The hope is that with a pre-screened and accessible source of potential trial participants, and the development of blood biomarkers that could identify the condition before symptoms appear, it might be possible to enrol people in studies “with a very early diagnosis or even pre-diagnosis”.
This could ultimately lead to a new roster of precision dementia therapies based on genetic analysis, Bethell argued.
The “great torture of doing clinical trials” is the difficulty of finding the right cohort of candidates on whom to test a drug, said Bethell. “A typical recruitment rate is about one in 10 with pretty good data.” If that could be doubled or better, “you completely change the economics of clinical trials”.
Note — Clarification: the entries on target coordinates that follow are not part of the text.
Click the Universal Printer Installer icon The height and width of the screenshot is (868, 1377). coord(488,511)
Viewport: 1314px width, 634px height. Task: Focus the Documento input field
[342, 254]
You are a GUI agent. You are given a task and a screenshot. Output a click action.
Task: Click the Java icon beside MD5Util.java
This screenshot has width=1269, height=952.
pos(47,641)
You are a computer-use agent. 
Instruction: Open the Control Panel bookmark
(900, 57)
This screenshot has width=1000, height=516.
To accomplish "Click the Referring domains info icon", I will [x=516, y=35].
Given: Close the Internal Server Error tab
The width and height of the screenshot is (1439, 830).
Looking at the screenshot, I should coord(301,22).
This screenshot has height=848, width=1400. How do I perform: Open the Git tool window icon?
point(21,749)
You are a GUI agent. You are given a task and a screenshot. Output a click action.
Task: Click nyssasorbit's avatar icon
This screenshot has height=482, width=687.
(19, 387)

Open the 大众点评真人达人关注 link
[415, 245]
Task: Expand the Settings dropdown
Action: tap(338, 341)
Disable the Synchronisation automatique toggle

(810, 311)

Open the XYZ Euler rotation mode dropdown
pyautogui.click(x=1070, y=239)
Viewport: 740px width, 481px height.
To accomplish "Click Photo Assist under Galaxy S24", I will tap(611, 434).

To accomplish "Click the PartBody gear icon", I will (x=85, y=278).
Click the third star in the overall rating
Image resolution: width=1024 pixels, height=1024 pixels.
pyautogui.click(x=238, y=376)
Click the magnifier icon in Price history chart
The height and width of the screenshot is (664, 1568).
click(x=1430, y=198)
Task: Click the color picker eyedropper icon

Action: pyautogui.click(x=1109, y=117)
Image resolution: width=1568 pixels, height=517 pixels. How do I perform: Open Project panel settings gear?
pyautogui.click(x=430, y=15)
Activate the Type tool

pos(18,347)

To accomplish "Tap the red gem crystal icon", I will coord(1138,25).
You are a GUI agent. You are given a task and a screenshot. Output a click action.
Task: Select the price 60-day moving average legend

After what Bethell described as “a rough couple of years” for big pharma companies, BARBARA could tempt them to carry out their clinical trials and early-stage development in the UK.
This turbulence included difficult trade negotiations with the US over drug pricing, compounded by the decision of the National Institute for Health and Care Excellence (NICE) — currently under review — that two new Alzheimer’s drugs, lecanemab and donanemab, did not offer value for money.
While Bethell said he understood NICE’s initial ruling, it had created “a very negative reaction” in the global life sciences industry. BARBARA offered a chance to demonstrate the UK’s commitment to innovation, he suggested.
Arguing “a big revolution” was under way in dementia treatment, he predicted: “In five years’ time we’re going to have half a dozen really promising interventions”, ranging from medicines and vaccines to a better understanding of risk factors such as insufficient sleep.
“We really will be able to massively reduce the amount of dementia there is in society,” he said, easing pressure on the NHS and social care.
The precise sum to be invested in the platform is expected to be announced later this year.
Sally John, senior vice-president for Informatics and predictive sciences at Bristol Myers Squibb, said BARBARA “will help the Alzheimer’s field ask better questions and accelerate progress for patients in need”, generating unique data sets “that we can interrogate with advanced artificial intelligence and machine learning approaches”.